We always tell our clients, that we need at least two days’ notice to bake our breads. Why do we insist on this time period? It’s simple as this- that is how long it takes to bake our breads! Yes, it’s as slow as that- and today, we will explain our snail pace baking process.
All our breads are made of multiple grains or pulses- The first thing we do when we have to bake our bread is soak them. The grains or pulses, when harvested are dried and go into a dormant state and so do the bacteria and yeast that are naturally found in these grains. We soak these grains for at least 24 hours and by soaking we restart the cycle of life- the dormant seeds and microbes come alive again. We would ideally like to soak it longer than 24 hours and if we have a longer time schedule we indeed do it.
Next, these grains or pulses are strained, milled and begin the process of fermentation. Every grain has its own time period for fermenting- pulses are quick off the block, while millets and buckwheat take their own sweet time.

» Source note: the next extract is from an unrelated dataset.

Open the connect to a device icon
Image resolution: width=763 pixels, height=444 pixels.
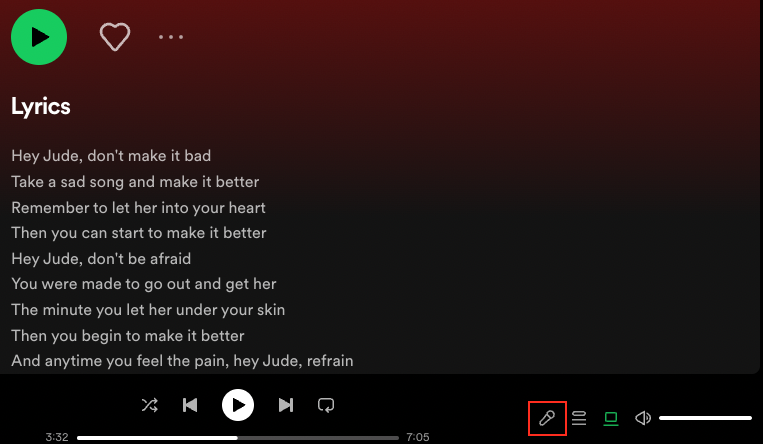611,418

The yeast we add and those present naturally, start breaking down the starch, releasing carbon-di-oxide and produce alcohol. The naturally present bacteria meanwhile breakdown the starch and produce aldehydes, ketones and organic acids albeit in a much smaller quantity.
The breads are then baked for nearly 2 hours at a lower temperature of about 140c - (most bakers bake their breads in 20 to 60 minutes at a high temperature)-the lower temperature degrades the least number of essential nutrients and prevents the natural fats and oil forming carcinogenic by-products (more about this in a later post). The breads then gently cool and are sliced- 48 hours after we started the process. Truly susegad style !
We could have made our breads much faster- but then we would not have been true to our philosophy of providing genuinely wholesome food.
P.S. The pizza base in the photograph, was made from green gram sprouts- the base takes 4 days to make.